For a short time last year, my job required me to commute on Bristol’s buses. As a result, every Monday involved searching through my wallet, my handbag and around the house, trying to gather enough change to pay for a return fare without incurring the wrath of the driver. The result: many cups of coffee purchased in order to break a tenner.

Then our local bus company introduced mTickets: tickets you can buy and hold on your mobile phone. No longer did I have to reach under the sofa to find that final pound coin, or start the day feeling wired from an extra espresso. I could buy a bus ticket using my Smartphone.

mTickets are becoming more and more popular across the UK’s bus network. First Bus, the company that runs the majority of Bristol’s buses, claims the move to mobile tickets will improve punctuality and cut journey times. As mentioned, they reduce the stress of trying to find the right bus fare in your purse or pockets.

I spoke to the company spokesperson responsible for First Bus in the South West. He told me that on one popular Bristol route, “33 per cent of the time a bus spends standing is waiting for at the stop for people to buy tickets. Using mTickets rather than cash make boarding times 400 per cent faster.”

Switching to mTickets, First Bus argues, “means we can save people in Bristol 32,000 hours a year. A more punctual bus service encourage people to use public transport, and reducing the time buses spend waiting with the engine on can have a positive impact on the environment.”

But there’s a problem: mTickets are incentivised via price. The launch in Bristol last year coincided with a 30p price rise in single cash fares – a rise you could avoid most easily if you bought your ticket using your mobile phone. (The lower fares are also still available on smart cards, which can be topped up in shops).

Considering bus fares in England have increased by 66 per cent in the last 12 years, offering people a cheaper way to buy tickets seems like a win (though the First spokesperson says they’ve been kept down in Bristol). However, incentivising mTickets risks making it more expensive for the poorer and more vulnerable people in society. 

Let’s look at the numbers. People on low incomes are more likely to use buses than the rest of the population. According to government statistics, 67 per cent of stages on local buses are made by people who earn £25,000 or less. This suggests that buses are providing a significant service to people on lower incomes.  

Secondly, those on lower incomes are less likely to have the Smartphone technology needed to purchase mTickets. The government’s report on digital exclusion stated that 37 per cent of those who are digitally excluded are social housing tenants, and 17 per cent of the digitally excluded earn less than £20,000 a year.
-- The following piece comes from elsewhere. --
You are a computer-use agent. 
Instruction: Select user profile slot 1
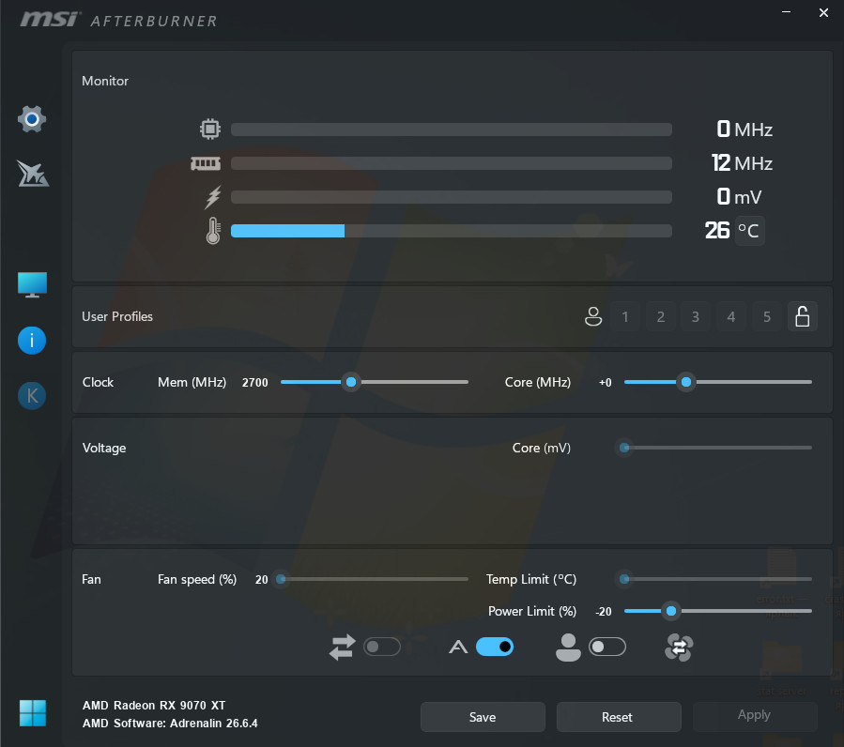click(625, 316)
Similarly, Ofcom’s recent report on Adults’ Media Use and Attitudes found those in the lowest socio-economic bracket are between 10-15 per cent less likely to own a Smartphone than those in AB-C2 brackets (although the majority of people across all socio-economic backgrounds do now own a Smartphone). This means there’s correlation between the people most likely to use bus services and those least likely to have a Smartphone.


I put the point of social inclusion to First Bus, who cited the Ofcom data on Smartphone usage. “We looked into the cost of ownership of a Smartphone and found there are no statistics that demonstrate switching to mTickets would shut out significant sections of society,” First Bus told me. It also provided examples of various low cost phone contract prices.

This is reassuring. However, tiering ticket prices so people without Smartphones have to pay more risks contributing to the “poverty premium”.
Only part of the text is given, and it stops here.